How cecina is served

Once it's ready, the exterior crust is removed before serving. The cecina is sliced into thin pieces, similar to jamón ibérico. The cuts are then arranged to cover a plate, showcasing the tantalizing color of the pieces. Most often, it's eaten as a tapa on its own or alongside bread and cheese like manchego. However, some chefs also integrate the cut into cooking.

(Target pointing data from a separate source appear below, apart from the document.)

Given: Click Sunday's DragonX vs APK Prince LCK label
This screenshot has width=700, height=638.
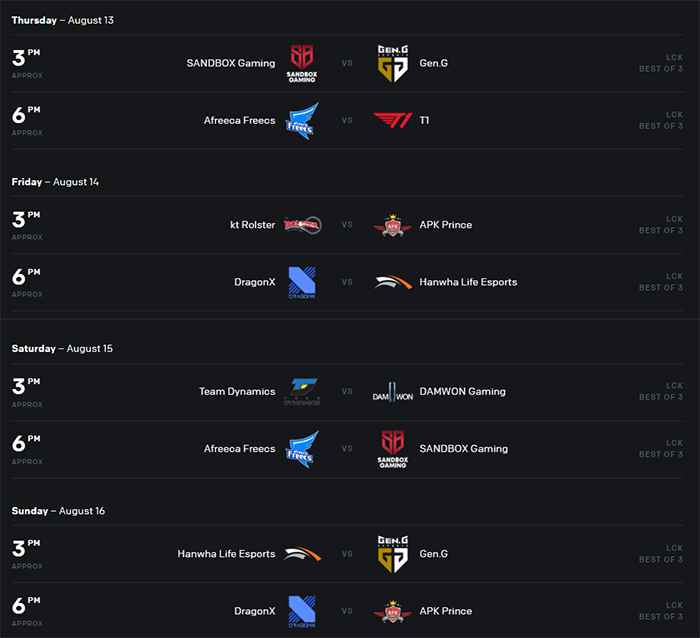Looking at the screenshot, I should pyautogui.click(x=674, y=605).
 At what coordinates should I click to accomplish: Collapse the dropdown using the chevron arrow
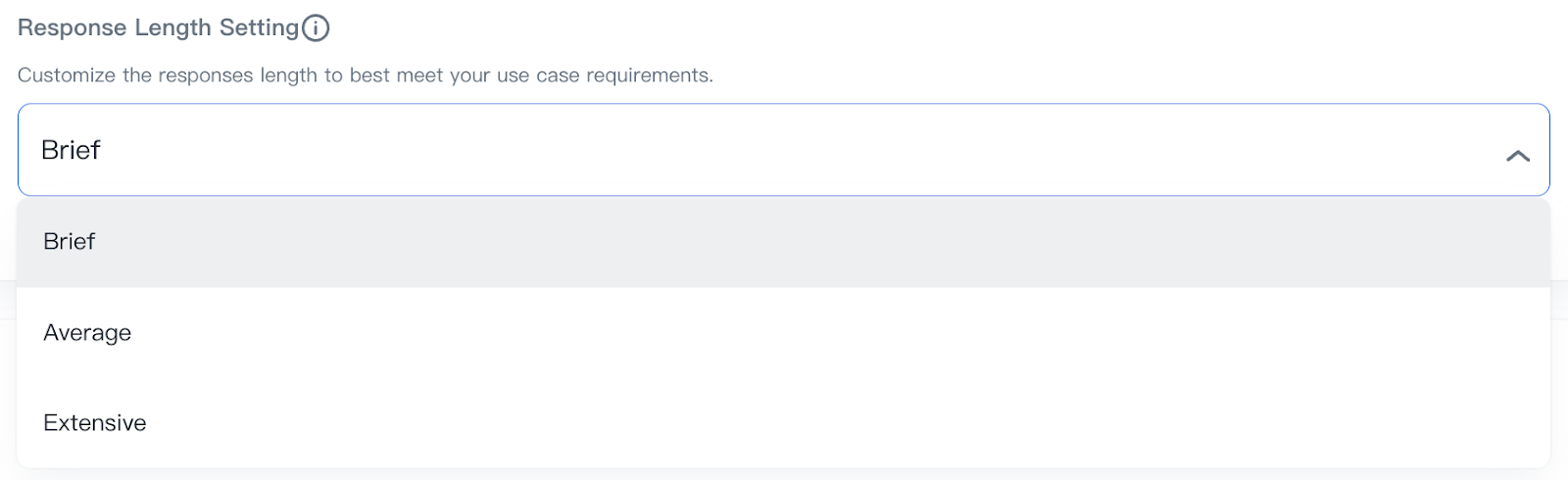(x=1517, y=155)
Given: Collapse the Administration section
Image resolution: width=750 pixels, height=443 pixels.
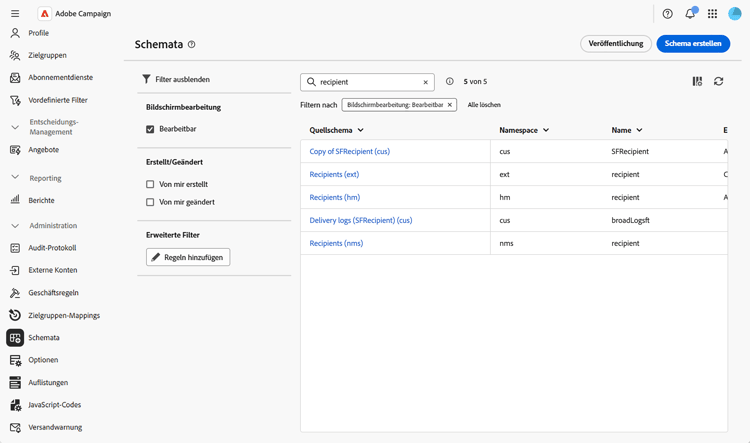Looking at the screenshot, I should click(15, 225).
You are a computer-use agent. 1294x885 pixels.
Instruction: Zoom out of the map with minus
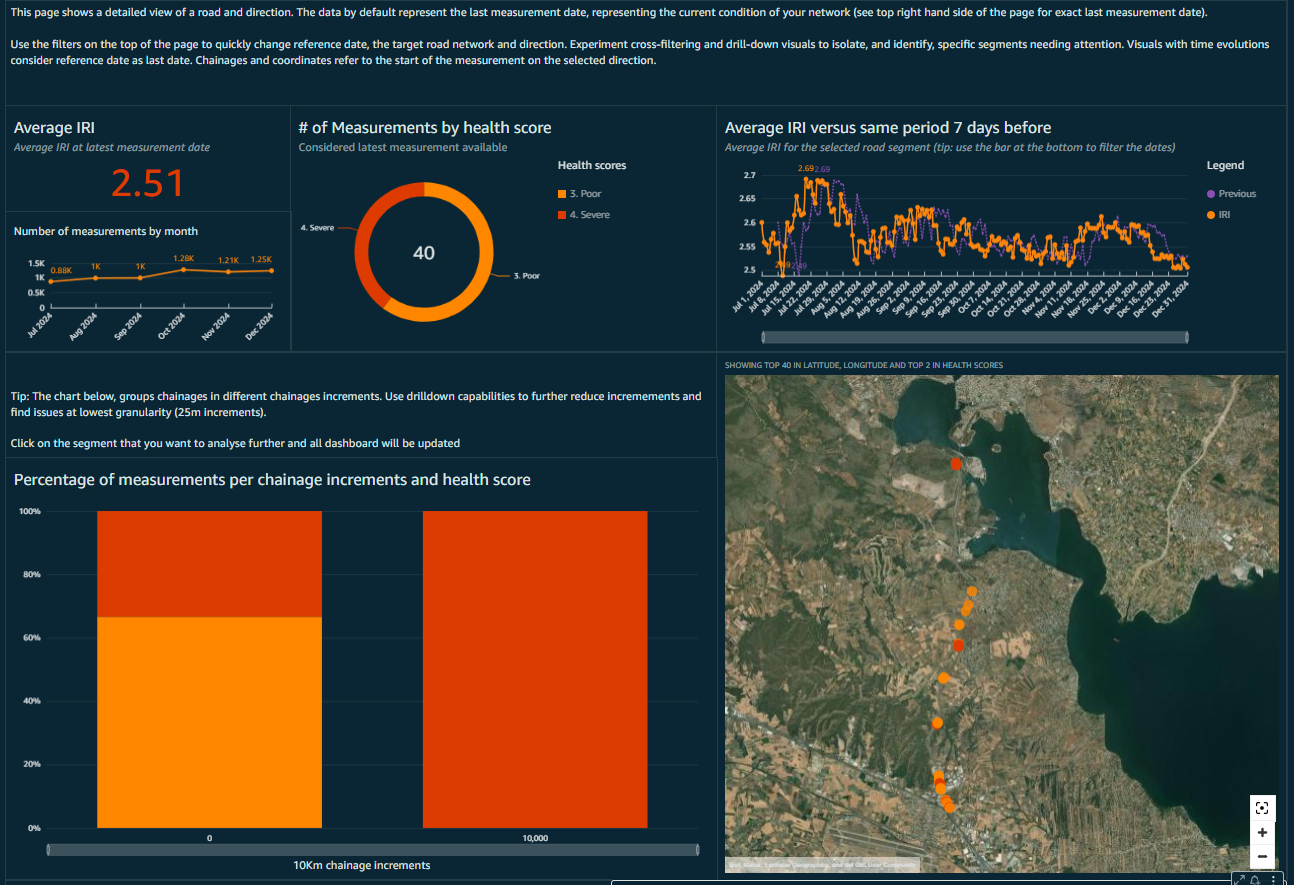pos(1262,856)
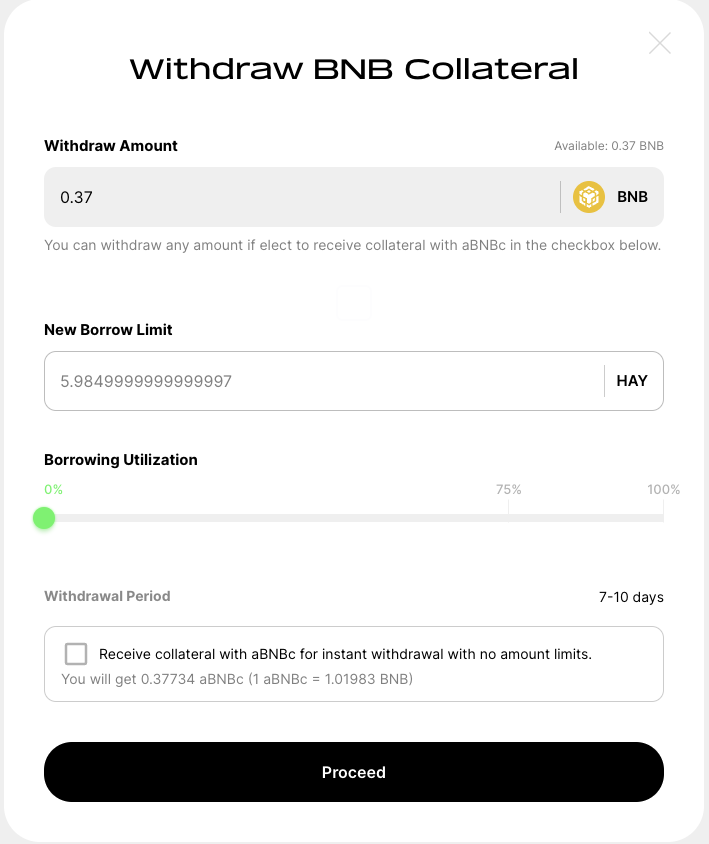Click the HAY currency label

click(x=632, y=381)
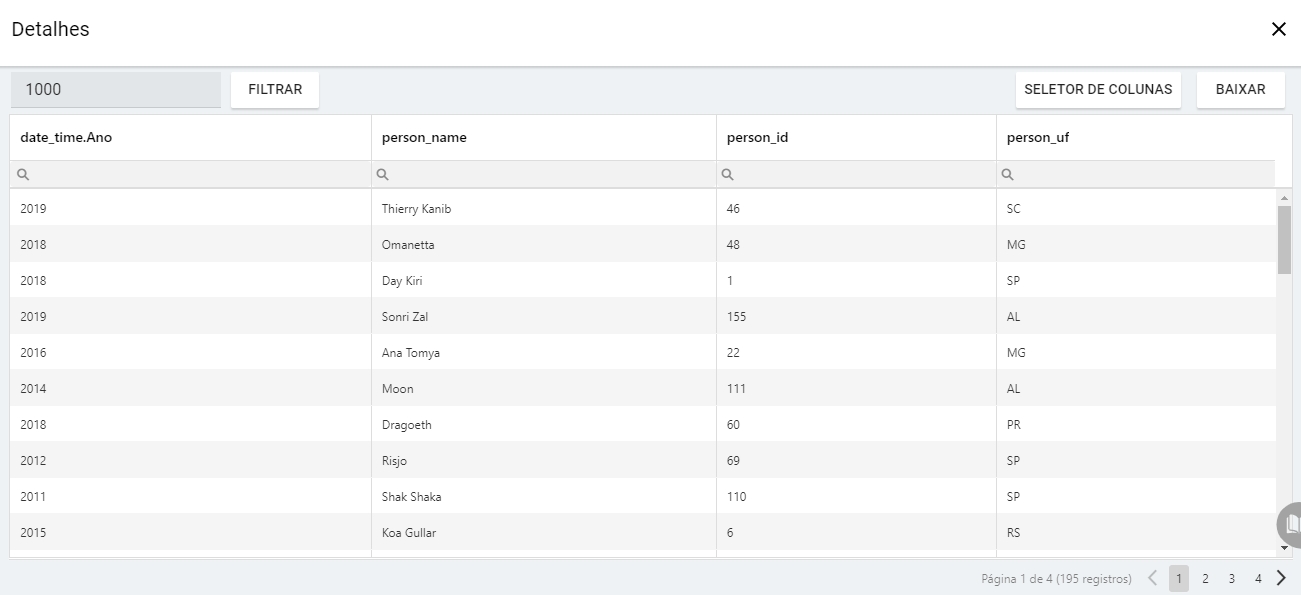The height and width of the screenshot is (595, 1301).
Task: Open floating book help icon
Action: coord(1291,524)
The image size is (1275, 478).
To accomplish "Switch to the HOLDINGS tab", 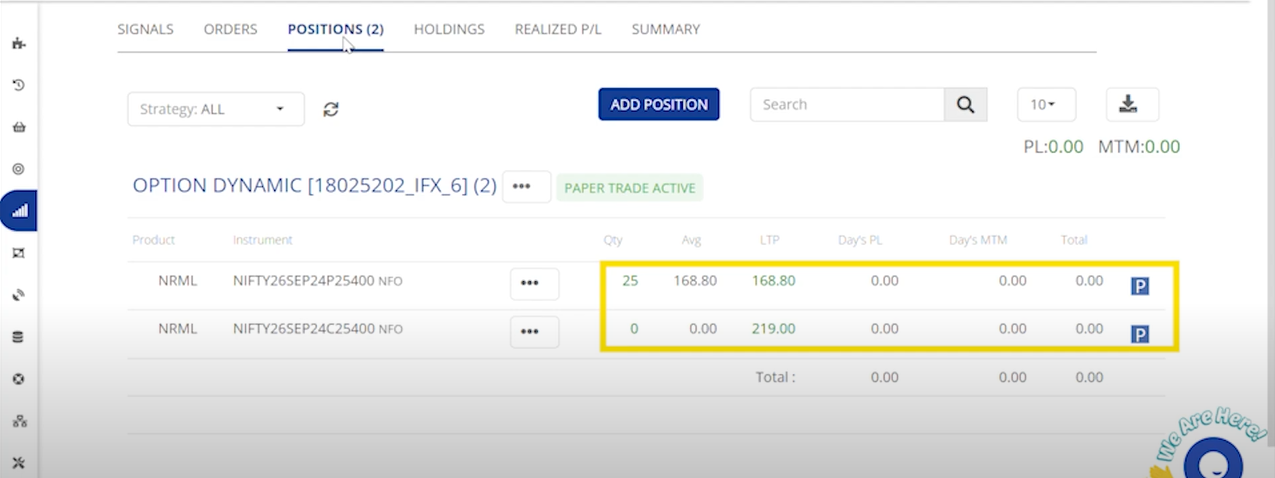I will tap(449, 29).
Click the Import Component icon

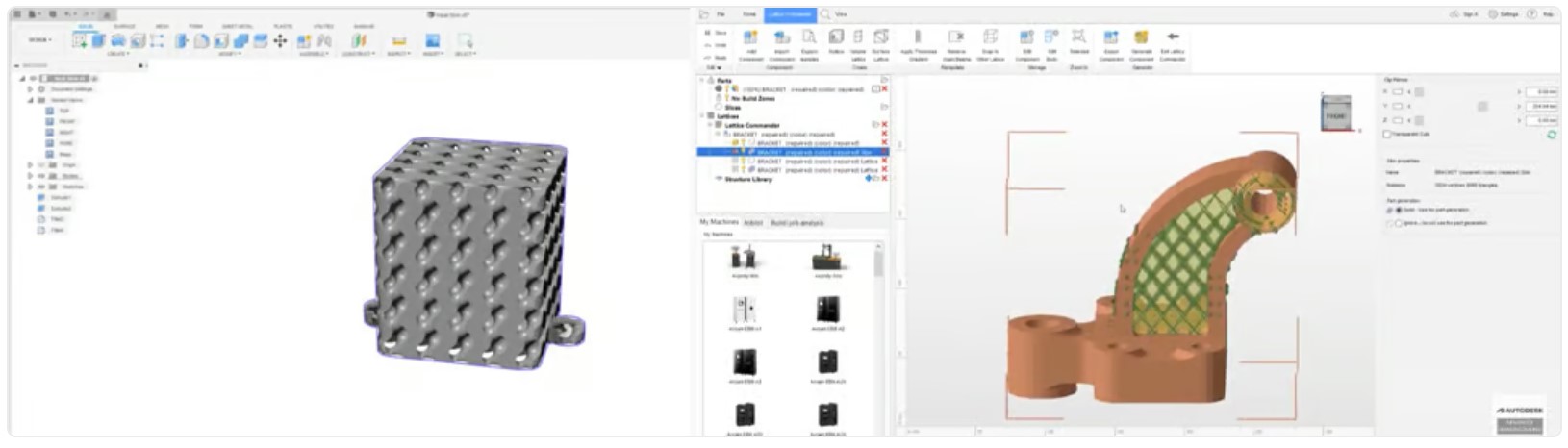coord(782,38)
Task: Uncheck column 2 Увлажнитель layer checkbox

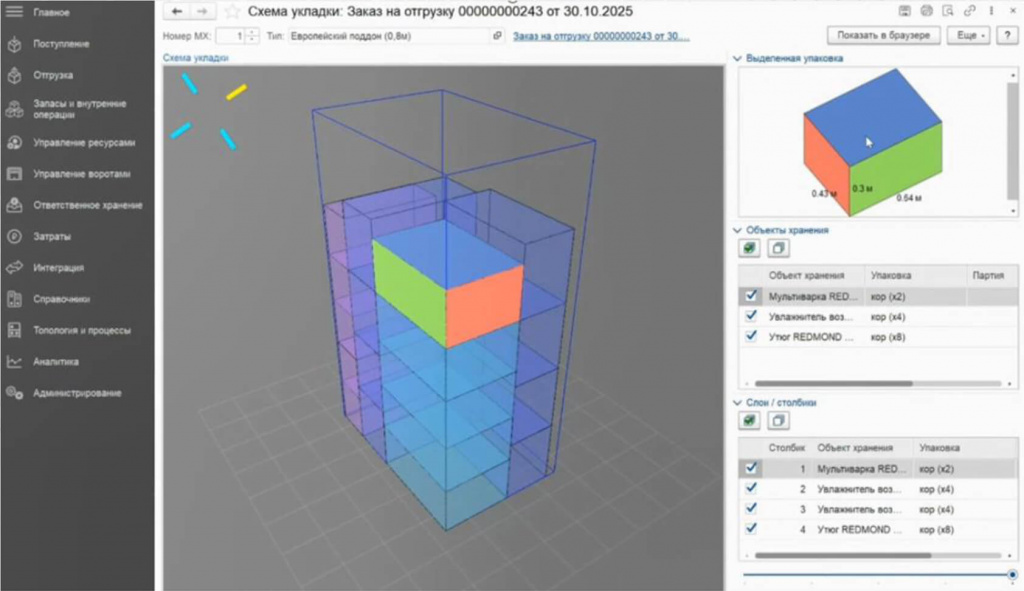Action: coord(751,488)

Popular recipes include a carpaccio, where the cut is covered in olive oil and served alongside nuts. Some also drape it on top of pizza, add to salads and sandwiches, and even serve it with fruit. When cooked, it usually only takes short durations of heat — limited to only a minute or two. Similar to forms of Spanish ham, cecina goes well with fruit, especially melon. And dishes that involve other cured Spanish products like serrano or jamón can be substituted with cecina for a beef-based charcuterie board.

Where to find cecina

To find the best cecina, it's important to purchase from an esteemed producer. The 11 Castillan-based producers with an EU-noted protected geographical indication are a dependable selection. Cecina produced in other regions is also likely to be delicious, just less regulated. Finding Spanish-made cecina in the U.S. was difficult for many years due to trade regulations. However, importation stateside recently started. There are now a handful of online purveyors, although not always easy to snag. A few brands have also started producing cecina in the U.S. For the best fortune of finding some in person, venture to a Spanish restaurant or specialty grocer.

Nothing beats trying the delicacy in Spain, where it's more readily available. Look for the cuts in the charcuterie section of a grocery, or better yet, head to a local tapas bar. And, of course, a bite of the delicious food is made better alongside a glass of Spanish wine.